Tampaknya urusan hewan mistis ini emang perlu melibatkan ahli hewan. Pasalnya, di sejumlah kasus warga sampai menyakiti hewan terduga mistis tersebut. Misalnya pada 2016 silam, seekor anjing liar ditangkap warga karena disebut kepergok berjalan beriringan di sekitar kampung dengan babi ngepet. Keduanya coba ditangkap, namun sang babi lolos dari kepungan.

Iklan

“Karena beberapa hari terakhir sejumlah warga mengaku kehilangan uang, akhirnya mereka menganggap anjing itu ialah anjing jadi-jadian. Ketika ditangkap, kaki anjing dipukul sampai patah, kemudian dibawa ke rumah sakit,” kata Kapolsek Pondok Gede Sukadi kepada Merdeka.

Sempat diamankan polisi, Sukadi mengaku mengembalikan anjing ke warga selama sehari dengan alasan warga memerlukannya sebagai pemancing babi ngepet yang kabur. Setelah dua hari berlalu dan anjing tersebut tidak terbukti sebagai siluman, barulah hewan malang itu dibawa kelompok pencinta hewan untuk diadopsi. 

Kasus serupa juga pernah diberitakan di Jawa Tengah (2009) dan Jawa Timur (2014).

Aktivis satwa liar Indira Nurul Qomariah menyebut kepercayaan ini masuk kategori penyiksaan hewan dan melanggar aturan.

“Kasus babi yang dibunuh dan anjing yang kakinya dipatahkan karena dituduh ada hubungan dengan babi ngepet termasuk tindakan penyiksaan hewan, melanggar kesejahteraan satwa. Satu dari lima prinsip kesejahteraan satwa adalah hewan harus terbebas dari rasa sakit,” kata Indira, yang juga Biology Advisor di Centre for Orangutan Protection, kepada VICE. “Tindakan penganiayaan hewan melanggar KUHP Pasal 302 ayat 2 tentang perlindungan hewan, dan PP No. 95/2012 Pasal 92 tentang kesejahteraan hewan.”

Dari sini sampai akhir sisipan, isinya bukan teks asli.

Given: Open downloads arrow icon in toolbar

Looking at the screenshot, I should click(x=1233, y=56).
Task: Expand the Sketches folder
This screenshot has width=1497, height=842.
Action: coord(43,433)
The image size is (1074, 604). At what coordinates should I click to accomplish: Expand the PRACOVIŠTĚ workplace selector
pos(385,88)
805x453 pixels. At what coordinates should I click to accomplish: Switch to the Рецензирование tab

Indira menambahkan, pembunuhan hewan seharusnya dilakukan untuk mendatangkan manfaat. Misalnya, hewan ternak untuk memenuhi kebutuhan lemak dan protein hewani, hewan laboratorium untuk uji coba obat dan vaksin, dan hewan yang sakit parah sehingga lebih baik dikorbankan untuk mengakhiri penderitaan.

Tapi ya begitulah, warga punya definisi tambahan soal “manfaat”. Apalagi kaitannya sudah sama kepercayaan. “Saya tidak bisa mengubah kepercayaan orang lain, tetapi sebaiknya percayai sesuatu yang bisa membuat kita lebih manusiawi dan penuh welas asih. Tinggalkan kepercayaan yang mendorong kita untuk melakukan kekerasan,” tambah Indira. “Hewan adalah makhluk hidup ciptaan Tuhan, sama seperti manusia. Hewan punya hak untuk hidup dengan baik.”